Assigned task ▸ Rewrite the stretch of the personal AI agent post from "Building a Personal" through "Contents (11)", swapping "Framework 16" for "ThinkPad P16".

Quoted passage ▸
------

April 24, 2026

Building a Personal AI Agent in a Weekend

The build, the OpenClaw config, and the first agent worth running. End to end on a Framework 16 with 96GB unified memory.

amdrocmopenclawagentslocal-first
Contents (11)

TL;DR. A working personal AI agent on AMD hardware in 2026 looks like this: ROCm 7.3 + Vulkan as fallback, Ollama serving Qwen 3.6 27B and Gemma 4 26B MoE, OpenClaw as the persistent terminal harness, an MCP bridge for tool calling, and a six-file project memory the agent reads at every session. This post is the end-to-end build. Every command runs. Every file is the actual contents. The first useful agent boots in under an hour.

What "personal" actually means

Three things this post is not. Not "build a chatbot." Not "fine-tune a model." Not "use Claude for free." A personal agent in 2026 is a long-running process on your own machine that does work for you across sessions. It remembers what you told it. It calls tools. It writes files. It survives reboots. The model is interchangeable.

------

Dataset ▸
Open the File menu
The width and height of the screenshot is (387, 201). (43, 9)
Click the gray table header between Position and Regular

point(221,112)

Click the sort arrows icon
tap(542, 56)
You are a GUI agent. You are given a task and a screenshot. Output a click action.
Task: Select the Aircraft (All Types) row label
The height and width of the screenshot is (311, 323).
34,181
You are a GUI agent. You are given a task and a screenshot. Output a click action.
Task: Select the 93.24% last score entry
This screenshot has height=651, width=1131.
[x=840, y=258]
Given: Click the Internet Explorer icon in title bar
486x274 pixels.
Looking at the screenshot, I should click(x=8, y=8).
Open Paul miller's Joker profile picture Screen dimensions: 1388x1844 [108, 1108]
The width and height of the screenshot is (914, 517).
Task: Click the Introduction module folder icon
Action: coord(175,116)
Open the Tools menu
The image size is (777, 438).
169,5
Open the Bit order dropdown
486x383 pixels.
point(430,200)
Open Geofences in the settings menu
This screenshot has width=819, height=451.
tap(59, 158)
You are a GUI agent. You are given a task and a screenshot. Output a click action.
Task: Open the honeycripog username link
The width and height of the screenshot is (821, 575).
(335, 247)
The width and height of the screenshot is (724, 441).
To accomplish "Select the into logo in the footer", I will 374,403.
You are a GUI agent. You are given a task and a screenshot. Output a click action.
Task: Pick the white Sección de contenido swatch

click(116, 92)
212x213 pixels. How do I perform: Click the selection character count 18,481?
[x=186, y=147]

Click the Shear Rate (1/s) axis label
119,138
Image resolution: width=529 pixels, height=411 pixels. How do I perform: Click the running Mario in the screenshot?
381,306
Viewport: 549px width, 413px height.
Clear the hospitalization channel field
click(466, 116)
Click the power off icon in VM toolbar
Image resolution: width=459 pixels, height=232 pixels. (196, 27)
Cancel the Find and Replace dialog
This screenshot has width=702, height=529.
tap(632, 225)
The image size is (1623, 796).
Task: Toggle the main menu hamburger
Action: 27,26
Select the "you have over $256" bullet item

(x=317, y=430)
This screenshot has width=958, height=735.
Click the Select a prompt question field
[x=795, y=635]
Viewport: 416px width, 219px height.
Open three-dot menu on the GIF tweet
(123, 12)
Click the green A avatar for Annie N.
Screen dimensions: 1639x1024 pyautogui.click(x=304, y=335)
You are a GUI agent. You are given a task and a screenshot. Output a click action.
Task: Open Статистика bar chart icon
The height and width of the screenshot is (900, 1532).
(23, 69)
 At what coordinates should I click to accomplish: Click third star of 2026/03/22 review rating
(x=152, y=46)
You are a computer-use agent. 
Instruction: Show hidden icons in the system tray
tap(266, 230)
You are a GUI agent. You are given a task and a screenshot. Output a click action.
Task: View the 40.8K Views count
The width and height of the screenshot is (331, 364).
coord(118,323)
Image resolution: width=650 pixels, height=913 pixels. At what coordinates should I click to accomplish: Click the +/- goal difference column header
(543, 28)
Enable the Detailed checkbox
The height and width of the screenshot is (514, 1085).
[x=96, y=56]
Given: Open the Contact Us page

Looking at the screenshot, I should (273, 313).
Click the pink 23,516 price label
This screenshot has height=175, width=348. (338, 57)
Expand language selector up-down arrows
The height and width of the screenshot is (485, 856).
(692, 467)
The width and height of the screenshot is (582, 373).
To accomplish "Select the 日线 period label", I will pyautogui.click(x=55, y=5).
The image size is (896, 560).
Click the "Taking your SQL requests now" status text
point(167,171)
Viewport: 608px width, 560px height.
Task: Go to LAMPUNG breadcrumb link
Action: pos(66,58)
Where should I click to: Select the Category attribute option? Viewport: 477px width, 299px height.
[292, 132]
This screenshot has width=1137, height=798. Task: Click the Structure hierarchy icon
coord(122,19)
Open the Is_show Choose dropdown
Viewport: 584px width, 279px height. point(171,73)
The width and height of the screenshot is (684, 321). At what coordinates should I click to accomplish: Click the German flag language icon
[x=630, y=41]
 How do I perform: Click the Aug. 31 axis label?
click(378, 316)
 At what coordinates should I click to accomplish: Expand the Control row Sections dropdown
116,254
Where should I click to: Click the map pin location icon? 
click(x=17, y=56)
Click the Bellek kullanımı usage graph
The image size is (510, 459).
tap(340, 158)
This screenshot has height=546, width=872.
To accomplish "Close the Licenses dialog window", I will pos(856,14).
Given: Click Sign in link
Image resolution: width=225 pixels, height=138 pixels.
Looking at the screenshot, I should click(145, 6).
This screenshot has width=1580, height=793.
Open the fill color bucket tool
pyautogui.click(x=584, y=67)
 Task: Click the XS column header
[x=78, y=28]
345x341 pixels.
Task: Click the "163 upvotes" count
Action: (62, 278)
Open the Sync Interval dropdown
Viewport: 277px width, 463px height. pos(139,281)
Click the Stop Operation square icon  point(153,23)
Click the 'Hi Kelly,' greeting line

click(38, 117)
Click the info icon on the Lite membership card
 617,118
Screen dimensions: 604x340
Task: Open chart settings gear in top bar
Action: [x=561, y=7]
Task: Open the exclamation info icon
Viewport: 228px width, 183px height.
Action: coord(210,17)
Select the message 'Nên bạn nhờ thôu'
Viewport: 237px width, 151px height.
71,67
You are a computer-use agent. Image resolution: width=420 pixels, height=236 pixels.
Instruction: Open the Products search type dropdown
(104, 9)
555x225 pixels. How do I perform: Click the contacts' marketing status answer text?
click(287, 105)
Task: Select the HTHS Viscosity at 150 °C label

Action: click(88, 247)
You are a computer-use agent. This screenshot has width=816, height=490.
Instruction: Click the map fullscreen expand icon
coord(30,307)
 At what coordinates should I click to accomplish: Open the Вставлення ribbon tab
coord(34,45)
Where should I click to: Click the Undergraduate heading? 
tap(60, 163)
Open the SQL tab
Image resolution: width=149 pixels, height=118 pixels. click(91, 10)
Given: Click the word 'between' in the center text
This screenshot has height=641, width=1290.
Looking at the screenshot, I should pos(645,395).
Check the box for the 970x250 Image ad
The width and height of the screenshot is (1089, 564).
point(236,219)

------

Completed exercise ▸
Building a Personal AI Agent in a Weekend

The build, the OpenClaw config, and the first agent worth running. End to end on a ThinkPad P16 with 96GB unified memory.

amdrocmopenclawagentslocal-first
Contents (11)